Os atos passaram a ser convocados por meios remotos e, depois, fomos retornando às ruas, sempre atentos às medidas de segurança sanitária. Repudiamos o racismo e a violência genocida contra pobres, pretos e favelados, que aumentaram no período da pandemia sob a omissão ou incentivo dos aparelhos estatais de segurança, assim como o aumento com frequência impune da violência contra as mulheres e o feminicídio. Demos especial atenção ao apoio solidário aos que vivem em situação de vulnerabilidade social.

O Brasil chega ao fim do ano contabilizando quase 200 mil vidas perdidas para a ‘gripezinha’, sem contar a subnotificação. Há, inacreditavelmente, quem comemore e diga que está tudo bem.

É certo que eles seguirão tentando passar “a boiada” e “jogar a granada em nossos bolsos”, como comemorou o ministro Paulo Guedes. A PEC 186 segue tramitando e poderá ser posta em pauta logo no início do ano. Mas é também verdade que a nossa resistência não foi inócua. Conseguimos deter a redução dos salários até aqui. Denunciamos o significado da ‘reforma’ administrativa, que segue paralisada. Combatemos a necropolítica e pautamos sem descanso a defesa da vida. Ao defender as liberdades democráticas e a livre organização sindical, nos contrapomos ao discurso reacionário que prega o arbítrio, a censura e a tortura. Acreditamos e apostamos sempre na força da mobilização da classe trabalhadora.

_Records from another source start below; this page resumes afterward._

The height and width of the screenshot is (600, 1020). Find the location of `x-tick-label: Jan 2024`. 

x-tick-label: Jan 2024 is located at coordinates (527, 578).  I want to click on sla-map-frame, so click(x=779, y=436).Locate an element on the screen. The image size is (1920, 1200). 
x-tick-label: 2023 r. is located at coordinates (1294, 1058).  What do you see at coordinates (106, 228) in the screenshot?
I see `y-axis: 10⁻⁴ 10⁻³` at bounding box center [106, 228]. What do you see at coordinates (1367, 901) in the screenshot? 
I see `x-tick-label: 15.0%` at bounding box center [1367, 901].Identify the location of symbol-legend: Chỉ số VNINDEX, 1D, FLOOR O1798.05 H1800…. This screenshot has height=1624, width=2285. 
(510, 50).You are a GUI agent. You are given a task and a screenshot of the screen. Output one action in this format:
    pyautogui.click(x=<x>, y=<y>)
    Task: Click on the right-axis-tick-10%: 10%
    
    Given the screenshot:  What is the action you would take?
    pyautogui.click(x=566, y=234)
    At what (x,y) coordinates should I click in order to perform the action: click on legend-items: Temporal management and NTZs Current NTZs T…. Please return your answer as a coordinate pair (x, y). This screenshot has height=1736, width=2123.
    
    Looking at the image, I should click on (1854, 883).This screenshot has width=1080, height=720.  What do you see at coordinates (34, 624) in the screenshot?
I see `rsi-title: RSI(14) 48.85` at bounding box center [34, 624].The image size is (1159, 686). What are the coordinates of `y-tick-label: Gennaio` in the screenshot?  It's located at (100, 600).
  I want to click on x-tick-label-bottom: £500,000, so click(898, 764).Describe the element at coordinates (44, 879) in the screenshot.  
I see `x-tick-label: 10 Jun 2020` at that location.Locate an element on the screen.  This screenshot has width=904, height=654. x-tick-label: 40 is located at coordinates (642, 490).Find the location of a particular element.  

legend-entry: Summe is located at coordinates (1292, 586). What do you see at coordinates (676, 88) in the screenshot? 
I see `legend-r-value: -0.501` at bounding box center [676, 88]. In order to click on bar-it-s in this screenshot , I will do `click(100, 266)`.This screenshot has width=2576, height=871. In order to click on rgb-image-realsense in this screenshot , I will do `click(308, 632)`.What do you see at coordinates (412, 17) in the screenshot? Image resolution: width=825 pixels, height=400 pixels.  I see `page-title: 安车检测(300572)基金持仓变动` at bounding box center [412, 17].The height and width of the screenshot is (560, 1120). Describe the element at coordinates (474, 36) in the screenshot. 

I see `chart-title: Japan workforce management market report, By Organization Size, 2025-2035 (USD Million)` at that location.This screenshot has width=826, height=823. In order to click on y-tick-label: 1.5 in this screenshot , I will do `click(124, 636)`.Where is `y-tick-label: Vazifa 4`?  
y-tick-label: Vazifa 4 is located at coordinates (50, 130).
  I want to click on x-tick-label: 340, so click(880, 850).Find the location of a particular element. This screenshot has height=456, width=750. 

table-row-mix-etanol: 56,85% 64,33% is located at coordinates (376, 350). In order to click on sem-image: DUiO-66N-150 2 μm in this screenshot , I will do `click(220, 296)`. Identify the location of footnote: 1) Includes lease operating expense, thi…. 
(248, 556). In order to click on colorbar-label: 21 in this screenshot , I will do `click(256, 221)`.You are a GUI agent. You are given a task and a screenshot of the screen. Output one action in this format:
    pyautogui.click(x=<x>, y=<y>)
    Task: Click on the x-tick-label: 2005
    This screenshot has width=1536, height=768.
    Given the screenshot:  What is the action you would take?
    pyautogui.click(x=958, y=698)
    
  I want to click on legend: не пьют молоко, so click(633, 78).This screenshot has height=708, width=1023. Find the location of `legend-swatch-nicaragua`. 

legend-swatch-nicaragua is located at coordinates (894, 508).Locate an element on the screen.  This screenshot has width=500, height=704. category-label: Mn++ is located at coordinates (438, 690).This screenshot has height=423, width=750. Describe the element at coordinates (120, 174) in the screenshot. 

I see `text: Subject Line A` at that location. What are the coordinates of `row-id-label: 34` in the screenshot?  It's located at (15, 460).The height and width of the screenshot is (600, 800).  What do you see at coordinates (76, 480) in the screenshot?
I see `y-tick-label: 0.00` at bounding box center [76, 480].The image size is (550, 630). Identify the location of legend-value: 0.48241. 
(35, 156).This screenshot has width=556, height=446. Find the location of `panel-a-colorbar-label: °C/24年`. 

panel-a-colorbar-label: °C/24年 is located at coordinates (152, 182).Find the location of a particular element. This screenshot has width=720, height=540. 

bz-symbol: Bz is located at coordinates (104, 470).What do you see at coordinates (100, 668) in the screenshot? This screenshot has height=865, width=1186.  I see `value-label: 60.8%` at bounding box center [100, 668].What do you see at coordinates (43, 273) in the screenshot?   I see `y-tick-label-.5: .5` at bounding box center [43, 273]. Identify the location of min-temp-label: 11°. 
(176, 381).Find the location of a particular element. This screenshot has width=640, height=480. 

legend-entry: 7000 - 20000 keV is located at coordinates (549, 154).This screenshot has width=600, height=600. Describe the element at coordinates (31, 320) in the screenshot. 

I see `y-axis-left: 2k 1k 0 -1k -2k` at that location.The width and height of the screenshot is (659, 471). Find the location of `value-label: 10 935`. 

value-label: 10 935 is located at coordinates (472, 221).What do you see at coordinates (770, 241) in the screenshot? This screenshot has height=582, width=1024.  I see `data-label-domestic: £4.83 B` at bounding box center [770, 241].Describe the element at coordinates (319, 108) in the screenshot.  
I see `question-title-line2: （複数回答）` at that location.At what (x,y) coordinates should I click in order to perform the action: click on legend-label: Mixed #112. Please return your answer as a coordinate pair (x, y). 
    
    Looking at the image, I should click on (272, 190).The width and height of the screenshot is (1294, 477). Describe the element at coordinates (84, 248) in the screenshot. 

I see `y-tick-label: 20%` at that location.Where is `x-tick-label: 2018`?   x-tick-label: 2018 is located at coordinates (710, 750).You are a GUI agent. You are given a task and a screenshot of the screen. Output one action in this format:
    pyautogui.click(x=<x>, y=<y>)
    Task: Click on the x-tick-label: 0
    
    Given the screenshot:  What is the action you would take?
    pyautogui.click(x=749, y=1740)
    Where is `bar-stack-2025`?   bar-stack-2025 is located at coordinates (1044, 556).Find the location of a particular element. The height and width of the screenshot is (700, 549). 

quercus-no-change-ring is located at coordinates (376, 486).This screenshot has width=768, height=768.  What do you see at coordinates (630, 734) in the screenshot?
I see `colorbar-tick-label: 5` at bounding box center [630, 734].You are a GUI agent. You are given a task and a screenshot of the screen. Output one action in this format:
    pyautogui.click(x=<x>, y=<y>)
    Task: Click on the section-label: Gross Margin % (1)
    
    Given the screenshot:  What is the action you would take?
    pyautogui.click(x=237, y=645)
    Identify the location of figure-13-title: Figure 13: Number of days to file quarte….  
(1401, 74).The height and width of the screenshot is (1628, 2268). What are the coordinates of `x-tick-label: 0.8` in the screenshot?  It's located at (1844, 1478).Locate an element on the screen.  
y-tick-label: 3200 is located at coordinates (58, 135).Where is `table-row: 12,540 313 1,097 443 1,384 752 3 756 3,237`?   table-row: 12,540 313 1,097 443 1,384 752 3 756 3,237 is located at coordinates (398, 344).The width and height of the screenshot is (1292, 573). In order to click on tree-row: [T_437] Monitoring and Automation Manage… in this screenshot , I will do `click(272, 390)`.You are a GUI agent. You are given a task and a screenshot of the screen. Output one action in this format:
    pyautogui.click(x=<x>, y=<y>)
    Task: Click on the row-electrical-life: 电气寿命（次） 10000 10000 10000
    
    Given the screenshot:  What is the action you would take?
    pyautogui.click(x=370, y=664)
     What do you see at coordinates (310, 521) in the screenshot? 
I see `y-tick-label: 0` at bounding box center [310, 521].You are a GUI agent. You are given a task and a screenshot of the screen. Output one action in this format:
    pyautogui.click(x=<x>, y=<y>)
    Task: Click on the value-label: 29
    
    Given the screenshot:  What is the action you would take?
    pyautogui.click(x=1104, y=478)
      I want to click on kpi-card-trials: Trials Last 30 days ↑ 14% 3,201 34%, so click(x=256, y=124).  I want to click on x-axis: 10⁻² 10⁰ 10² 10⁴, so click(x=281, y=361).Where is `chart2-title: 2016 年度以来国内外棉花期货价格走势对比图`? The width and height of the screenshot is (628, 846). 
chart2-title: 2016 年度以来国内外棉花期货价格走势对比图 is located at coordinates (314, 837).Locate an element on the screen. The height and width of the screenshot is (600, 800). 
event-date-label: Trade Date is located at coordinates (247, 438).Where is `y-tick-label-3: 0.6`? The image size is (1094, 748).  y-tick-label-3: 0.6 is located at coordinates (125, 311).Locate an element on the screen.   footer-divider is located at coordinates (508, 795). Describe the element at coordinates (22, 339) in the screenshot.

Há esperança graças a tudo o que os que governam esse país tentam destruir e levar com a “boiada”: ao empenho dos cientistas, dos profissionais das instituições públicas, dos trabalhadores do setor privado que lutam e resistem – dos que apostam na ciência, ajudam a salvar vidas e impulsionam a campanha que exige “vacina para todos” o mais breve possível.

Há sim esperança: porque, apesar dos pesares, muitos seguimos defendendo coletivamente um mundo melhor. Um mundo em que não haja espaço para as desigualdades sociais, para o preconceito e a violência racial e sexista, no qual a vida digna para todos e todas esteja sempre acima de tudo.

Seguimos na luta. A vida não pode parar.

Que tenhamos um 2021 de vida e de conquistas. Vai passar.